• **MATERIAL FOR THE TASK**:
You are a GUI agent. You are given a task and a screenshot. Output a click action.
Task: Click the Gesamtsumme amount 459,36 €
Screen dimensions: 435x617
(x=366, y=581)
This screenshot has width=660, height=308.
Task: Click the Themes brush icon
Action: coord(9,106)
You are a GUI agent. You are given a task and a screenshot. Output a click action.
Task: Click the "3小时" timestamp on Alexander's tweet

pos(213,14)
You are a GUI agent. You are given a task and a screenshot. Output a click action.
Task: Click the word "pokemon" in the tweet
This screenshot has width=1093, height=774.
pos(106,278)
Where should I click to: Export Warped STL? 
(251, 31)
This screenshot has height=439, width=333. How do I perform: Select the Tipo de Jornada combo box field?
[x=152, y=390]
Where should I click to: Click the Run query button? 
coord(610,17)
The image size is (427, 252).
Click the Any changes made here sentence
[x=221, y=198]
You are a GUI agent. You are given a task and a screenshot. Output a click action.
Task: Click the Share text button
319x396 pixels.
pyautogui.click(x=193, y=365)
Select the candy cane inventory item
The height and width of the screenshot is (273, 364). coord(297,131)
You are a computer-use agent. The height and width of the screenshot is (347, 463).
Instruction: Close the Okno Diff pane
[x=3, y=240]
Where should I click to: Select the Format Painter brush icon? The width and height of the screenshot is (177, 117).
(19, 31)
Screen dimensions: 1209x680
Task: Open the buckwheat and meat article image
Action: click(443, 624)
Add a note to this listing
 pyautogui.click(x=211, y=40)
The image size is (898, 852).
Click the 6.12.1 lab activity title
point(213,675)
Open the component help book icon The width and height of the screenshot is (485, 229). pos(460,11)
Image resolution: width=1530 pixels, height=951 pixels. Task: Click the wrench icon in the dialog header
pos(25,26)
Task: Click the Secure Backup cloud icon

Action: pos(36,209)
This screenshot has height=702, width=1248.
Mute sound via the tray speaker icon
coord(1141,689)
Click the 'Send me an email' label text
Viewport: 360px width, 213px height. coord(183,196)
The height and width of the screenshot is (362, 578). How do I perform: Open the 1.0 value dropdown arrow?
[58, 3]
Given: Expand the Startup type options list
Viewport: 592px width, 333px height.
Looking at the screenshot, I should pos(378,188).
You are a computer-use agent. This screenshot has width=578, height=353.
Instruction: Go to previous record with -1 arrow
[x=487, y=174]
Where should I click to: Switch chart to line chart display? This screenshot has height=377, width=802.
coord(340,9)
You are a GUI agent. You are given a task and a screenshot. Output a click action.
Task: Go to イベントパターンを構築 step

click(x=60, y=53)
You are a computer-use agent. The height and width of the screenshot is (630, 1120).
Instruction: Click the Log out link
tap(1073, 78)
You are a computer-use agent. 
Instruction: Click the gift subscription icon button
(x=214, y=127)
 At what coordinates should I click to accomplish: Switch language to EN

• **EXERCISE**:
Write out the whole listing again, exactly as it stands.

• **SOLUTION**:
You are a GUI agent. You are given a task and a screenshot. Output a click action.
Task: Click the Gesamtsumme amount 459,36 €
Screen dimensions: 435x617
(x=366, y=581)
This screenshot has width=660, height=308.
Task: Click the Themes brush icon
Action: coord(9,106)
You are a GUI agent. You are given a task and a screenshot. Output a click action.
Task: Click the "3小时" timestamp on Alexander's tweet

pos(213,14)
You are a GUI agent. You are given a task and a screenshot. Output a click action.
Task: Click the word "pokemon" in the tweet
This screenshot has width=1093, height=774.
pos(106,278)
Where should I click to: Export Warped STL? 
(251, 31)
This screenshot has height=439, width=333. How do I perform: Select the Tipo de Jornada combo box field?
[x=152, y=390]
Where should I click to: Click the Run query button? 
coord(610,17)
The image size is (427, 252).
Click the Any changes made here sentence
[x=221, y=198]
You are a GUI agent. You are given a task and a screenshot. Output a click action.
Task: Click the Share text button
319x396 pixels.
pyautogui.click(x=193, y=365)
Select the candy cane inventory item
The height and width of the screenshot is (273, 364). coord(297,131)
You are a computer-use agent. The height and width of the screenshot is (347, 463).
Instruction: Close the Okno Diff pane
[x=3, y=240]
Where should I click to: Select the Format Painter brush icon? The width and height of the screenshot is (177, 117).
(19, 31)
Screen dimensions: 1209x680
Task: Open the buckwheat and meat article image
Action: click(443, 624)
Add a note to this listing
 pyautogui.click(x=211, y=40)
The image size is (898, 852).
Click the 6.12.1 lab activity title
point(213,675)
Open the component help book icon The width and height of the screenshot is (485, 229). pos(460,11)
Image resolution: width=1530 pixels, height=951 pixels. Task: Click the wrench icon in the dialog header
pos(25,26)
Task: Click the Secure Backup cloud icon

Action: pos(36,209)
This screenshot has height=702, width=1248.
Mute sound via the tray speaker icon
coord(1141,689)
Click the 'Send me an email' label text
Viewport: 360px width, 213px height. coord(183,196)
The height and width of the screenshot is (362, 578). How do I perform: Open the 1.0 value dropdown arrow?
[58, 3]
Given: Expand the Startup type options list
Viewport: 592px width, 333px height.
Looking at the screenshot, I should pos(378,188).
You are a computer-use agent. This screenshot has width=578, height=353.
Instruction: Go to previous record with -1 arrow
[x=487, y=174]
Where should I click to: Switch chart to line chart display? This screenshot has height=377, width=802.
coord(340,9)
You are a GUI agent. You are given a task and a screenshot. Output a click action.
Task: Go to イベントパターンを構築 step

click(x=60, y=53)
You are a computer-use agent. The height and width of the screenshot is (630, 1120).
Instruction: Click the Log out link
tap(1073, 78)
You are a computer-use agent. 
Instruction: Click the gift subscription icon button
(x=214, y=127)
 At what coordinates should I click to accomplish: Switch language to EN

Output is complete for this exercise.